LH 171.
Die Anzüge fliegen zur Arbeit.
Dichter Nebel. 6:32, rot blinkend auf den Bildschirmen. Gut, dass hier keiner Epilepsie hat. Und wenn, dann sabbert er oder sie gerade ruhig vor sich hin. //Sehr rücksichtsvoll.// 6:33.
Instrumentenlandung. Vernünftig.
Deboarding. 7:12. Flughafen, FFM Cityplex.
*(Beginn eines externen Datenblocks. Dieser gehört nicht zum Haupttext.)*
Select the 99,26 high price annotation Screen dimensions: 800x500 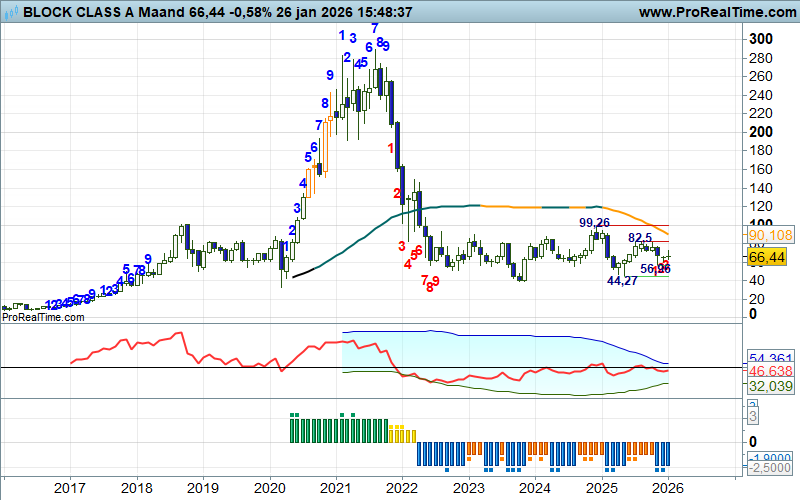(594, 222)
Überall Suits, ihre gottverdammten Rollkoffer und der aufdringliche Geruch von Lattecappuhipster-Shops. So wie das eine Extraktion war wie alle anderen, so war dieser Flughafen wie alle anderen. Amsterdam, S'pore, Toronto, Frankfurt. Wo war der Unterschied? Es war egal, wo man keinen Schlaf fand, es war egal, wo einen die AR hinlotste. Die richtige Sprache und die richtigen Bewegungen eingechipt, damit Du in der Umgebung nicht auffällst, und schon fällt sie Dir auch nicht mehr auf. Wo hatte er den guten Kaffee neulich? Es war jedenfalls nicht hier. Wi-der-lich. Dann die Fernbahn.
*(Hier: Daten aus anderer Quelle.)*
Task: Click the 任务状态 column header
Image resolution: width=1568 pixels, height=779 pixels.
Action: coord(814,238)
Beleuchtete Arkologien kleckern blutrotes Licht über den Smog des Sprawls. Irgendwo über ihnen muss die Sonne noch aufgehen. An Plätzen wie hier unten verändert sich lediglich die Hintergrundfarbe. //Gut gemacht, Jungs.//
Beschleunigung.
Krankes Gelb einer mageren Morgensonne ergießt sich über den Rauch der Schornsteine. Mannheim. Der Zug rast vorüber. Oder war es die Landschaft? Der Soycaf vor ihm schmeckt so synthetisch wie er wohl ist. Immerhin: Koffein. Warm genug. //Irgendwer müsste mal überschlagen, ob es überhaupt genügend Soja gibt für den ganzen Kaffee. - Besser nicht.//
Bald schon spuckt ihn die Bahn in der Baustelle aus, die mal wieder eine Stadt werden soll.
Vorbereitungen. Papierkram.
Deutlich mehr als ein paar verklärte Erinnerungen verband ihn nicht mit dieser Stadt. Sentimentalität ist für Arschlöcher. Für //tote// Arschlöcher, wenn die nicht aufpassten. Die Gegend nennt sich noch "TechnologieRegion". Marketingsprech aus alten Zeiten, von //davor//. Vermutlich war einfach die ganze Gegend kollektiv ein Arschloch.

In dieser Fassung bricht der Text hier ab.